UPDATE 2-Canada’s PM sets May 2 election, slams opposition

* Election on May 2 will be fourth in seven years

* Polls show Conservatives set to retain power

* PM says would be crazy to vote for opposition parties
(Adds quotes, background, details)

By David Ljunggren

OTTAWA, March 26 (Reuters) – Canadian Prime Minister
Stephen Harper set May 2 as the date of the next election on
Saturday and said people would be “crazy” to vote for
opposition parties he accused of trying to illegitimately seize
power.

A clearly angry Harper railed against the three opposition
parties that brought his minority Conservative government down
on Friday. The opposition said the government was tainted by
sleaze, had managed the economy poorly and was in contempt of
Parliament.

Polls show the right-of-center Conservatives are set to
retain power in what will be Canada’s fourth election in less
than seven years.

Harper, in power since 2006 with two successive minority
governments, says Canada does not need an election at a time
when economic recovery is still fragile. Canada’s economy is
one of the best performing among industrialized nations.

Harper told reporters that if Conservatives don’t win a
majority in the election, the three opposition parties would
form what he called an illegitimate, unstable and reckless
coalition.

“They are still trying to keep the door open because they
will do it if they get a chance … you don’t try and form a
government if you lost the election.
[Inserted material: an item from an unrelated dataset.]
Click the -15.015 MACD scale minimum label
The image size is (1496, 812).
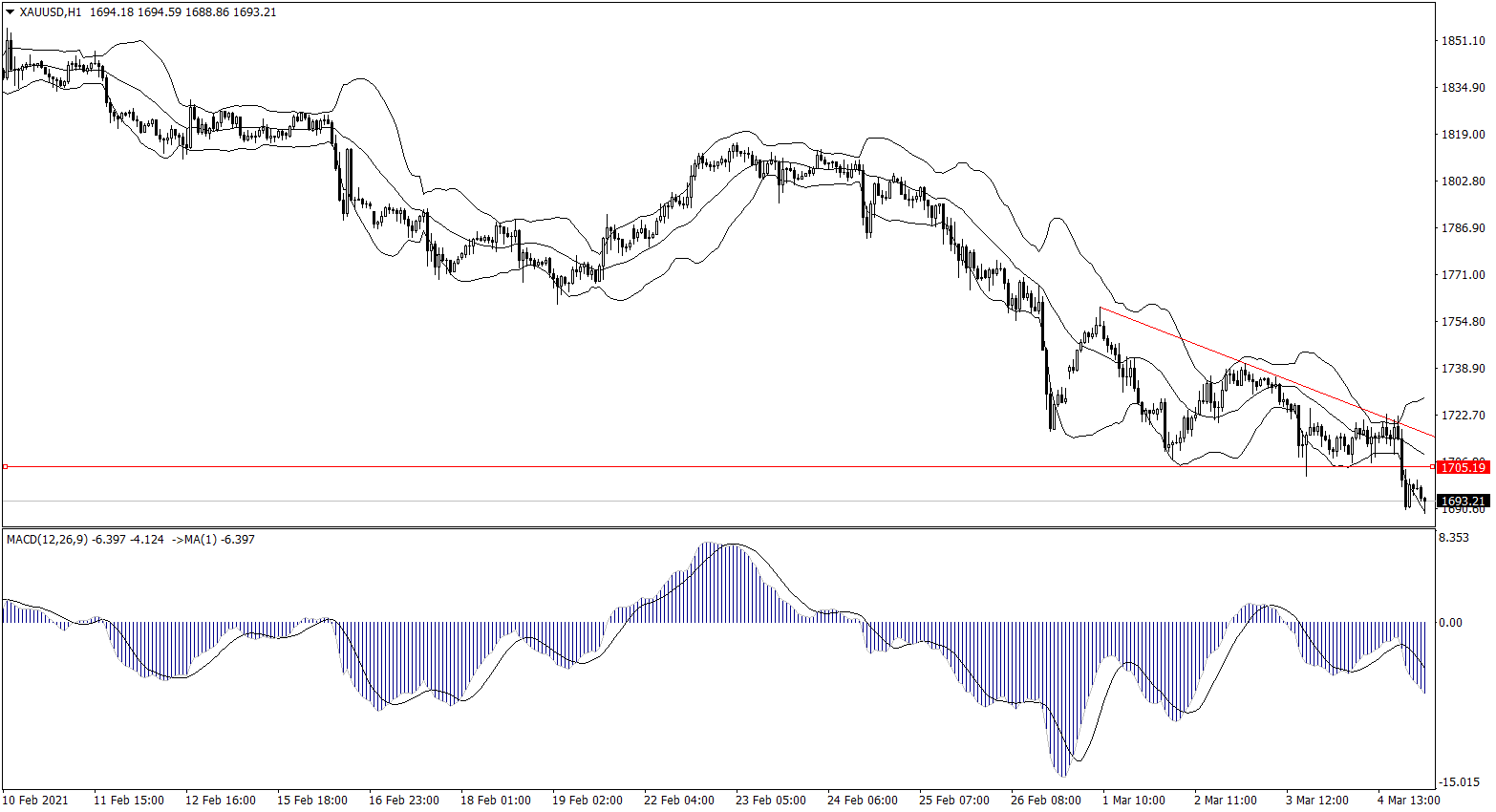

That is not legitimate,”
he said, visibly struggling to curb his temper.

Voting for the opposition, he added, “would be crazy, given
the circumstances Canada faces”.

Harper spoke after visiting Governor General David Johnston
— the representative of Queen Elizabeth, Canada’s head of
state — to seek the dissolution of Parliament.

Michael Ignatieff, leader of the main opposition Liberal
Party, responded by calling Harper a liar.

“He wouldn’t recognize the truth if it walked up and shook
his hand,” he told reporters.

“(He) is out of touch with the priorities of Canadian
families, and he’s led a government whose record of waste,
contempt and abuse of power has gone out of control.”

In December 2008, the Liberals and the left-leaning New
Democrats signed a deal to defeat Harper and the separatist
Bloc Quebecois promised not to bring them down.

Harper’s government, which only escaped being replaced by
that coalition by having Parliament suspended, said on Saturday
the opposition parties had a hidden agenda and were waiting for
another chance to grab power.

“Last time they made some mistakes and we were able to
thwart it. Next time they’ll do it in a way that they cannot be
thwarted,” he said.

Canada’s overall economic policy likely would not change
markedly if either the Conservatives or Liberals won, since
both parties stress the need for austerity and agree on the
importance of paying down a record budget deficit.

Two online polls on Saturday gave the Conservatives a large
lead, reinforcing the suspicion that the opposition had taken a
considerable risk in bringing down the government.

Pollster Nik Nanos of the Nanos Research firm said the
Conservatives were reassured by the numbers, the Liberals were
convinced they could do better than the polls showed, and the
New Democrats were confident they could pick up seats from
their rivals.

“It’s a very odd mixture where everyone is looking at the
same numbers but they have different strategic interpretations
of what it means for themselves,” he told Reuters.